Saved entries
▼
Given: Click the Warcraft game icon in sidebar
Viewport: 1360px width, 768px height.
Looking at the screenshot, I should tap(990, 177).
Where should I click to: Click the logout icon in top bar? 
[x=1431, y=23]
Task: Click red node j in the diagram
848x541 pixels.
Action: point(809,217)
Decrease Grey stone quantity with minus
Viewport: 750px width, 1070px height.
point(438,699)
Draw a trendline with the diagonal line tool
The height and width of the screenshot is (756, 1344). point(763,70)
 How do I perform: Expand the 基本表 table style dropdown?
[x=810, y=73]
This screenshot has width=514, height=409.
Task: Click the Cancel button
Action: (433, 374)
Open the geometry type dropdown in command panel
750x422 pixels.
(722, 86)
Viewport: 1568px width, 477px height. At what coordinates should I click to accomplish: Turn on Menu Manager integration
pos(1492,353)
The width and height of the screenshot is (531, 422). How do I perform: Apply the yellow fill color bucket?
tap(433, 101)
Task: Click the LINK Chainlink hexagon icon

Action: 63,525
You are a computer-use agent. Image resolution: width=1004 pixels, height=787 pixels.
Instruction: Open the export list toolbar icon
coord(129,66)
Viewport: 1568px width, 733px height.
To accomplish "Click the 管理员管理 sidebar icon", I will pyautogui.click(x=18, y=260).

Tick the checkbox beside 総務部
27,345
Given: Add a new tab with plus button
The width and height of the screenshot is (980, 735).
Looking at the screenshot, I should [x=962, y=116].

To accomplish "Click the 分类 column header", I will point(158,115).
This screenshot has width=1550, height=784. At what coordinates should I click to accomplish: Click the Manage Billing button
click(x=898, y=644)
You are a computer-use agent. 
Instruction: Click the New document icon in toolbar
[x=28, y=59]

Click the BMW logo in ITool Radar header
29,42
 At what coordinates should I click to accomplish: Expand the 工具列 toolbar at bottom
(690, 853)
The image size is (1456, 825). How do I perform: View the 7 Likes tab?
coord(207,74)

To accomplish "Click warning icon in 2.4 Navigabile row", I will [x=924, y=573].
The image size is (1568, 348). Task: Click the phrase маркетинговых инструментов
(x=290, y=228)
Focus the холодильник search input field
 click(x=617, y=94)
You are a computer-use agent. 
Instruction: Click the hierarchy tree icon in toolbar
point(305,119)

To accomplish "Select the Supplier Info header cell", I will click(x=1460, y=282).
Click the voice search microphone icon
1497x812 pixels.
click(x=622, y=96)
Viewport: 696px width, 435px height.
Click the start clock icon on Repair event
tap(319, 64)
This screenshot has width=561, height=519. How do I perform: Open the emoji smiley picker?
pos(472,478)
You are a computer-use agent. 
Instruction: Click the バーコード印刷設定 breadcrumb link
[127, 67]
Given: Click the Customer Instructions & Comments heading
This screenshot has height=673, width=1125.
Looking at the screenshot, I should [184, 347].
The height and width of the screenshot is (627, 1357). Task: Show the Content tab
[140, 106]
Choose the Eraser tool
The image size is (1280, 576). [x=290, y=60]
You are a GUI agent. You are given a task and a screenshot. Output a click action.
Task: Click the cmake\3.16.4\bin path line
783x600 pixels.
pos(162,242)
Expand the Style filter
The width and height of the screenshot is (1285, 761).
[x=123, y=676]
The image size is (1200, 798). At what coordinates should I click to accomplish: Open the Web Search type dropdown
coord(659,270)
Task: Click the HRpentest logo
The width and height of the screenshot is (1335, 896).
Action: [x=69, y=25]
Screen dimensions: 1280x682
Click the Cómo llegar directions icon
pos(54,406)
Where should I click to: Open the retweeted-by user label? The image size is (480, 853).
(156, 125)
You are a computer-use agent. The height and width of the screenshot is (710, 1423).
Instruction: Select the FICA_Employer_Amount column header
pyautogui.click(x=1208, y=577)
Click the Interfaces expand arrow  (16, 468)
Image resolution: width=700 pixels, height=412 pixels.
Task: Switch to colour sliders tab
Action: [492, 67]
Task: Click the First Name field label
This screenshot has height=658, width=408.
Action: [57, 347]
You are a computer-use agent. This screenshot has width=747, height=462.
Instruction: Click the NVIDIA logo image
▲
TASK TO CARRY OUT:
Keep to the lines above, from the first one through the line where "Open the geometry" appears, and copy them exactly.

EXERCISE SOLUTION:
Given: Click the Warcraft game icon in sidebar
Viewport: 1360px width, 768px height.
Looking at the screenshot, I should tap(990, 177).
Where should I click to: Click the logout icon in top bar? 
[x=1431, y=23]
Task: Click red node j in the diagram
848x541 pixels.
Action: point(809,217)
Decrease Grey stone quantity with minus
Viewport: 750px width, 1070px height.
point(438,699)
Draw a trendline with the diagonal line tool
The height and width of the screenshot is (756, 1344). point(763,70)
 How do I perform: Expand the 基本表 table style dropdown?
[x=810, y=73]
This screenshot has width=514, height=409.
Task: Click the Cancel button
Action: (433, 374)
Open the geometry type dropdown in command panel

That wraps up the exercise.